[Supplied records — start]
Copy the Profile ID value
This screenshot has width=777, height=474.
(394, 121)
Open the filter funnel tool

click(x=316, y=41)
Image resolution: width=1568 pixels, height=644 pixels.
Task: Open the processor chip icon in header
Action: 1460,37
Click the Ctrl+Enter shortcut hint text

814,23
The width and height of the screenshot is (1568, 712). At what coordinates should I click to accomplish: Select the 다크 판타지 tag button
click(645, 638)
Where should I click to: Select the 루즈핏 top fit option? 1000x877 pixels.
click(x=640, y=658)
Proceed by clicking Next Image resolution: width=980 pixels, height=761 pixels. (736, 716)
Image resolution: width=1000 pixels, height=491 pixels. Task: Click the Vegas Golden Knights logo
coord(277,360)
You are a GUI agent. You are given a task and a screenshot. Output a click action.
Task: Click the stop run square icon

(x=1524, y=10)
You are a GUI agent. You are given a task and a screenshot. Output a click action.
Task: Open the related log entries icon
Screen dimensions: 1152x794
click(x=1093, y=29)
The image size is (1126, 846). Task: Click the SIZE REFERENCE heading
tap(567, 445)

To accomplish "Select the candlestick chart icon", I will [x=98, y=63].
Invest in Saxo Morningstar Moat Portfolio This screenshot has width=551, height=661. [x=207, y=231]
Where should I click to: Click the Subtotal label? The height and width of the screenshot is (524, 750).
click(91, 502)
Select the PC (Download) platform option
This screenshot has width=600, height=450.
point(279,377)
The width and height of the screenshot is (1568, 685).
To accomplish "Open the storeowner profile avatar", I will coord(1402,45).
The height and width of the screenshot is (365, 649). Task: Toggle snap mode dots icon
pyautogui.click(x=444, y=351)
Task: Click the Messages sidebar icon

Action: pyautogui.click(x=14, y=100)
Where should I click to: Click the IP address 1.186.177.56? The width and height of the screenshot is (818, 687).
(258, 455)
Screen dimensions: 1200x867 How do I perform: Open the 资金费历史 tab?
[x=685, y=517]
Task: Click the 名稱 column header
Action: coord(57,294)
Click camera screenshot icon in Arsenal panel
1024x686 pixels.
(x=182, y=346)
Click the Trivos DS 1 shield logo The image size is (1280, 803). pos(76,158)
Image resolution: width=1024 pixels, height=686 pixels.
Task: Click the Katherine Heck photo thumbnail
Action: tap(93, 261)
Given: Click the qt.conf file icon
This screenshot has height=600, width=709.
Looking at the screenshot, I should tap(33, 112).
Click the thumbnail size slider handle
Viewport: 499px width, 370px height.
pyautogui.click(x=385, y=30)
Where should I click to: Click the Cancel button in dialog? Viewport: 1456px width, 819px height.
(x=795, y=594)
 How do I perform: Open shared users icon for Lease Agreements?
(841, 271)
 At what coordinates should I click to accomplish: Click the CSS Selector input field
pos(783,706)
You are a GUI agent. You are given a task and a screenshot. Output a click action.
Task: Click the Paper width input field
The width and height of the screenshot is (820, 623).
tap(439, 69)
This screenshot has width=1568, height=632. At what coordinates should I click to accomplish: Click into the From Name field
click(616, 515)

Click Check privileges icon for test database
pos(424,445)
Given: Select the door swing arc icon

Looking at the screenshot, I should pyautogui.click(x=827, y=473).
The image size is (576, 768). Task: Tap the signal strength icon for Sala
[Supplied records — finish]
What you are asked to do
When transcribing the data, keep every line exactly as it is.

Answer to this problem
Copy the Profile ID value
This screenshot has width=777, height=474.
(394, 121)
Open the filter funnel tool

click(x=316, y=41)
Image resolution: width=1568 pixels, height=644 pixels.
Task: Open the processor chip icon in header
Action: 1460,37
Click the Ctrl+Enter shortcut hint text

814,23
The width and height of the screenshot is (1568, 712). At what coordinates should I click to accomplish: Select the 다크 판타지 tag button
click(645, 638)
Where should I click to: Select the 루즈핏 top fit option? 1000x877 pixels.
click(x=640, y=658)
Proceed by clicking Next Image resolution: width=980 pixels, height=761 pixels. (736, 716)
Image resolution: width=1000 pixels, height=491 pixels. Task: Click the Vegas Golden Knights logo
coord(277,360)
You are a GUI agent. You are given a task and a screenshot. Output a click action.
Task: Click the stop run square icon

(x=1524, y=10)
You are a GUI agent. You are given a task and a screenshot. Output a click action.
Task: Open the related log entries icon
Screen dimensions: 1152x794
click(x=1093, y=29)
The image size is (1126, 846). Task: Click the SIZE REFERENCE heading
tap(567, 445)

To accomplish "Select the candlestick chart icon", I will [x=98, y=63].
Invest in Saxo Morningstar Moat Portfolio This screenshot has width=551, height=661. [x=207, y=231]
Where should I click to: Click the Subtotal label? The height and width of the screenshot is (524, 750).
click(91, 502)
Select the PC (Download) platform option
This screenshot has width=600, height=450.
point(279,377)
The width and height of the screenshot is (1568, 685).
To accomplish "Open the storeowner profile avatar", I will coord(1402,45).
The height and width of the screenshot is (365, 649). Task: Toggle snap mode dots icon
pyautogui.click(x=444, y=351)
Task: Click the Messages sidebar icon

Action: pyautogui.click(x=14, y=100)
Where should I click to: Click the IP address 1.186.177.56? The width and height of the screenshot is (818, 687).
(258, 455)
Screen dimensions: 1200x867 How do I perform: Open the 资金费历史 tab?
[x=685, y=517]
Task: Click the 名稱 column header
Action: coord(57,294)
Click camera screenshot icon in Arsenal panel
1024x686 pixels.
(x=182, y=346)
Click the Trivos DS 1 shield logo The image size is (1280, 803). pos(76,158)
Image resolution: width=1024 pixels, height=686 pixels.
Task: Click the Katherine Heck photo thumbnail
Action: tap(93, 261)
Given: Click the qt.conf file icon
This screenshot has height=600, width=709.
Looking at the screenshot, I should tap(33, 112).
Click the thumbnail size slider handle
Viewport: 499px width, 370px height.
pyautogui.click(x=385, y=30)
Where should I click to: Click the Cancel button in dialog? Viewport: 1456px width, 819px height.
(x=795, y=594)
 How do I perform: Open shared users icon for Lease Agreements?
(841, 271)
 At what coordinates should I click to accomplish: Click the CSS Selector input field
pos(783,706)
You are a GUI agent. You are given a task and a screenshot. Output a click action.
Task: Click the Paper width input field
The width and height of the screenshot is (820, 623).
tap(439, 69)
This screenshot has width=1568, height=632. At what coordinates should I click to accomplish: Click into the From Name field
click(616, 515)

Click Check privileges icon for test database
pos(424,445)
Given: Select the door swing arc icon

Looking at the screenshot, I should pyautogui.click(x=827, y=473).
The image size is (576, 768). Task: Tap the signal strength icon for Sala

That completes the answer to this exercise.